Dit is propaganda. Voor de gevestigde orde. Voor de monarchie. Voor de parlementaire democratie. Voor Nederland. We hebben terecht de mond vol over op Nederland gerichte buitenlandse propaganda die ons via (sociale) media zou manipuleren, maar lijken de binnenlandse propaganda te vergeten. Of bewust te negeren.
Propaganda is niet per definitie slecht. Het kan verbinden en motiveren door zin te geven aan rituelen en symbolen. Dat gebeurt hier. Het binnenhof, een militaire kapel en het staatshoofd worden door pracht en praal omlijst. Propaganda is evenmin per definitie goed. Het kan misleiden en het publieke debat eenzijdig sturen zodat een open debat niet tot stand komt omdat het door de opinieleiders bewust wordt geblokkeerd.

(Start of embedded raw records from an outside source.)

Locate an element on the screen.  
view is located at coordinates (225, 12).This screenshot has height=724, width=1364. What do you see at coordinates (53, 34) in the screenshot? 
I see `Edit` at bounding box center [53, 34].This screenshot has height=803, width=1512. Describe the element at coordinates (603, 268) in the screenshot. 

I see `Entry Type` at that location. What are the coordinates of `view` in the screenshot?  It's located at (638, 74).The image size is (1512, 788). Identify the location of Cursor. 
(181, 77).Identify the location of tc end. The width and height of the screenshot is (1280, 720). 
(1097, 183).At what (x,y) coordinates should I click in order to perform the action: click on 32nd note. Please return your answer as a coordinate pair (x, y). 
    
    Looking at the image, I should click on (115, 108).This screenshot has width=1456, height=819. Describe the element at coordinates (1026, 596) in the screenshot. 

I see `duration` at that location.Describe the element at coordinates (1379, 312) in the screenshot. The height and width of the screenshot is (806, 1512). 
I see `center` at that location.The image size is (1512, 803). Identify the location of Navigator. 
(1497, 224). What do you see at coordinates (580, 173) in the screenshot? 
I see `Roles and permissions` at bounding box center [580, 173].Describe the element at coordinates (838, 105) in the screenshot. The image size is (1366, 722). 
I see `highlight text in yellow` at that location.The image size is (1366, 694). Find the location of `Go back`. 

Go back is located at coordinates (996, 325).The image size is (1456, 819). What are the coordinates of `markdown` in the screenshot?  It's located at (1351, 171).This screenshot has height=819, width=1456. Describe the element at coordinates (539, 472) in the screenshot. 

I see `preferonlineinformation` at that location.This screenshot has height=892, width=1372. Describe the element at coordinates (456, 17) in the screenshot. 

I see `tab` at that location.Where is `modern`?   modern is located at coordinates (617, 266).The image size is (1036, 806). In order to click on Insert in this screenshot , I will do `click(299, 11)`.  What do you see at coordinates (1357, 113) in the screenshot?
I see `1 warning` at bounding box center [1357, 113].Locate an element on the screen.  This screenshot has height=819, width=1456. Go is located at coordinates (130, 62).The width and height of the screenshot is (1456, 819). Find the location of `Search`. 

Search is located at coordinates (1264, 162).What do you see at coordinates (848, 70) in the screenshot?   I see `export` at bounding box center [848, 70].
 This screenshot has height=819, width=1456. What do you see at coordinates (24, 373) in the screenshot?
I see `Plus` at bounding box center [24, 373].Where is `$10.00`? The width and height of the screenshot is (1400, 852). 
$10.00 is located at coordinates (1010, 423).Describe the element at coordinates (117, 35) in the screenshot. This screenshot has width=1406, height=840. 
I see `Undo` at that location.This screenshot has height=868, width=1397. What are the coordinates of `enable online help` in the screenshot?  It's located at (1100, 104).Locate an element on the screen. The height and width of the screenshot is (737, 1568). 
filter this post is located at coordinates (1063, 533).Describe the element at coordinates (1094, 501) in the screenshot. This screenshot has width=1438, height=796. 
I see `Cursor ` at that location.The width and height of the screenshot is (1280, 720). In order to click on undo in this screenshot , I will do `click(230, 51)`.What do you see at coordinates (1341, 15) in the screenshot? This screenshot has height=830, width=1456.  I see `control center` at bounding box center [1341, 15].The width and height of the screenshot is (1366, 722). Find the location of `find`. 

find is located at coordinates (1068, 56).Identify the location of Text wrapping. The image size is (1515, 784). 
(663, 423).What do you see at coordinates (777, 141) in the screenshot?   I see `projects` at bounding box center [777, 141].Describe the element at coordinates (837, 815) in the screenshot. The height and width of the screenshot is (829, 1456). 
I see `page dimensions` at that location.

Waar ligt de grens van het redelijke en het functionele? Waar gaan eenzijdigheid en vooringenomenheid over de inrichting van Nederland over in ondermijning van Nederland? Dat antwoord is niet zo makkelijk te geven. Wat we hier zien aan groots vertoon is dik aangezet en zal voor vele objectieve beschouwers potsierlijk ogen, maar als het de mythe van een verenigd land onderstreept is het functioneel. Dat de huls van uiterlijk vertoon bestaat is daarom begrijpelijk, maar hoe die wordt gevuld is dat niet. Kritiek moet daarom voorbijgaan aan de ogenschijnlijke lachwekkendheid van de gebeurtenis die afleidt van de oorzaak. Zo heeft de pracht en praal een dubbele betekenis: het bevestigt de gevestigde orde en probeert kritiek niet verder te laten kijken dat dat.
Dus de pijn zit elders. Namelijk in het feit dat het debat over de keuze voor een andere staatsvorm door de macht wordt geblokkeerd. De monarchie verschuilt zich achter het schild van het politieke bestel van de parlementaire democratie die brede steun geniet. De kracht van de verbinding wordt nu onterecht bij de monarchie gelegd, terwijl er alternatieven zijn die hetzelfde resultaat en filmpje zouden opleveren. Dat we als Nederlanders de keuze voor het staatshoofd niet openlijk kunnen debatteren is een gevolg van propaganda.
Om de knoop te ontwarren moeten we ons de vraag stellen wie zich met welk belang achter wie verschuilt. Want als de monarchie zich probeert te legitimeren op de schouders en achter de rug van de parlementaire democratie, dan is die bekrachtiging oppervlakkig en cosmetisch. Dan krijgt de pracht en praal die al twee betekenissen had, namelijk de bevestiging van de gevestigde orde en afleiding voor fundamentele kritiek er een derde betekenis bij: de gijzeling door de monarchie van het parlementaire bestel. Vermoedelijk lopen de drie betekenissen door elkaar heen en zorgen ze voor een stevig model waarbij de belangen zijn uitgeruild.